**Texto de lectura**.
>>>>>

Para discernir de entre nuestras inspiraciones, aquellas que vienen realmente del “buen espíritu”, de las que proceden del malo, los maestros espirituales propusieron muy pronto algunas reglas de discernimiento de los espíritus, fundadas en criterios muy simples, que son clásicas: una inspiración que deja el alma apacible y serena, humilde y abierta, sin ninguna impaciencia, rigidez ni acritud, es probable que venga de un buen espíritu; por el contrario, la turbación, la rigidez, la acritud, el celo amargo, la impaciencia, la exaltación de la imaginación, el entusiasmo por teorías abstractas, son signos ordinarios que revelan ilusión, la tentación disimulada bajo la apariencia de un bien (5).

<<<<<

**Los datos**.

>>>>>

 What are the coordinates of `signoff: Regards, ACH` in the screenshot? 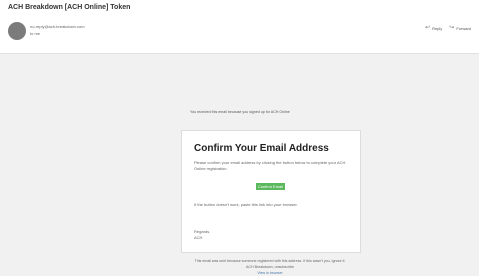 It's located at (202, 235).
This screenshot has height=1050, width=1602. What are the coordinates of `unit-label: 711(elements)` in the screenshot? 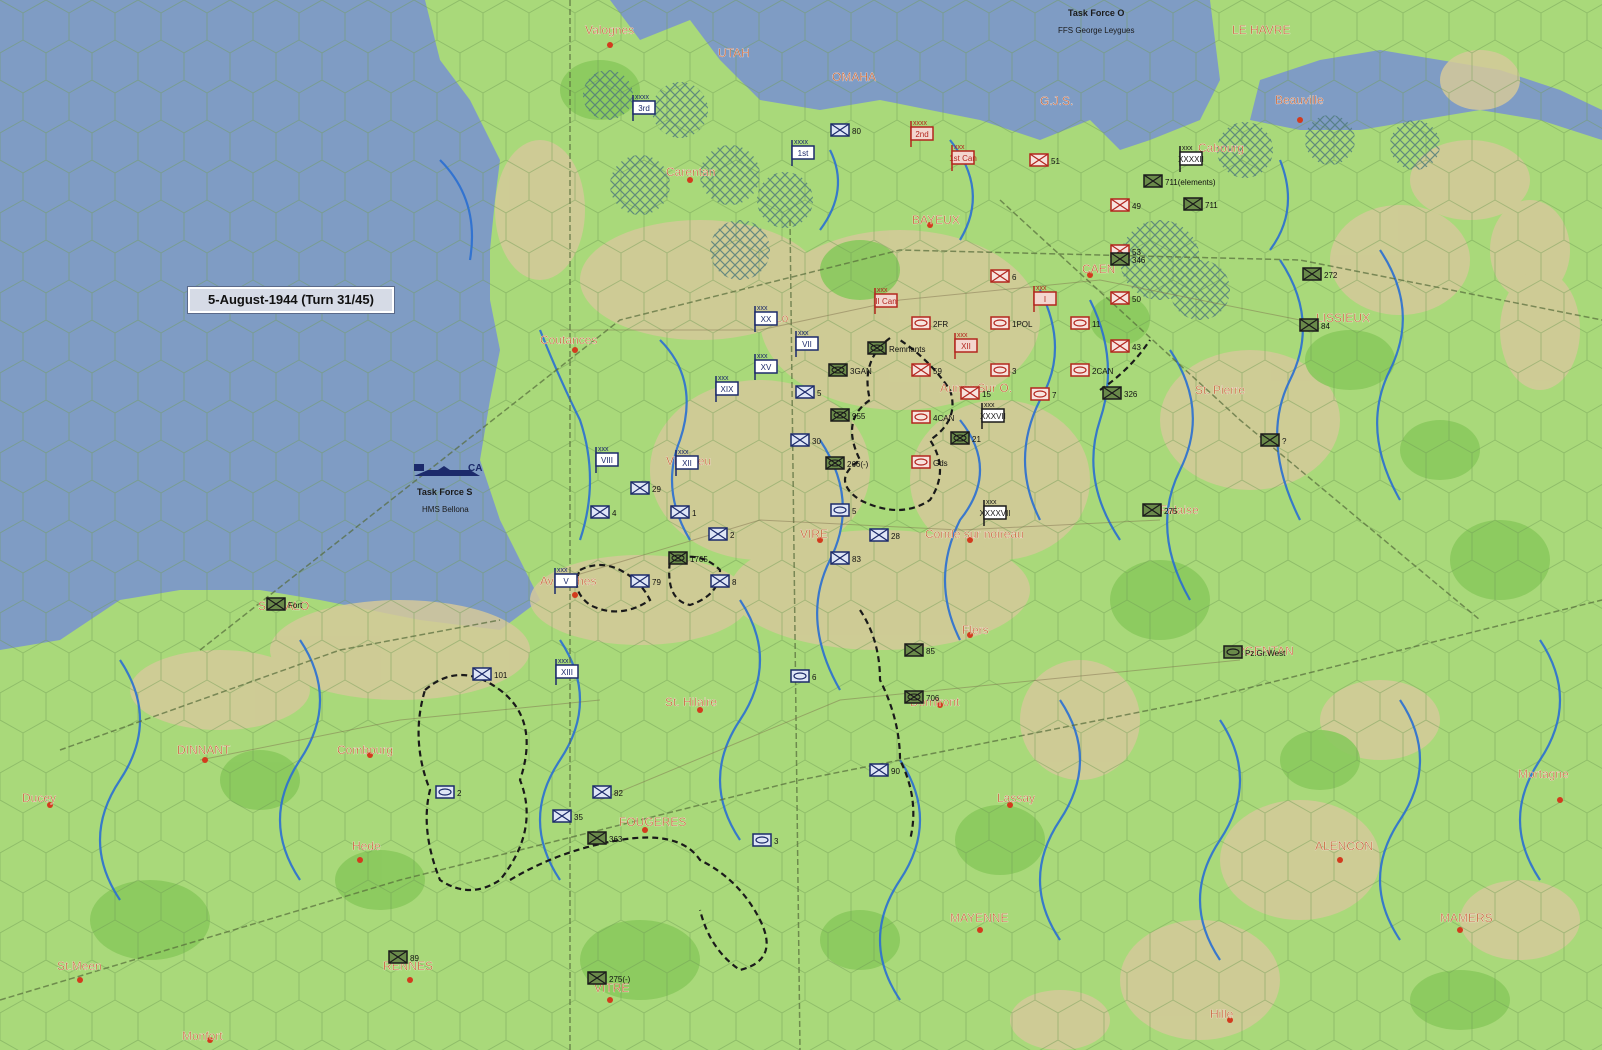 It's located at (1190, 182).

<<<<<

**Requisitos del ejercicio**.
**1.** Según el texto sobre el discernimiento de los espíritus, ¿con qué fin propusieron los maestros espirituales las reglas de discernimiento? Responda en una a tres oraciones.
**2.** Redacte la continuación del texto sobre el discernimiento de los espíritus a partir de su última oración.

**Resultados del ejercicio**.
**1.** Las propusieron para distinguir, entre nuestras inspiraciones, las que vienen realmente del "buen espíritu" de las que proceden del malo. Para ello las fundaron en criterios muy simples.

**2.**
Las manifestaciones de los pensamientos

 

El simple conocimiento de estos criterios, no basta sin embargo para permitir a cada uno reconocer con seguridad el origen de los pensamientos e inspiraciones que nacen en su corazón, del mismo modo que el conocimiento teórico de una técnica cualquiera no permite ejercer con facilidad el oficio correspondiente. El verdadero discernimiento de los espíritus es asunto de “gusto” y de “sabor”; procede de un instinto, de un tanto espiritual muy afinado que es de orden místico y constituye un don gratuito de Dios; no se concede de forma ordinaria más que a aquellos cuyo corazón está profundamente purificado.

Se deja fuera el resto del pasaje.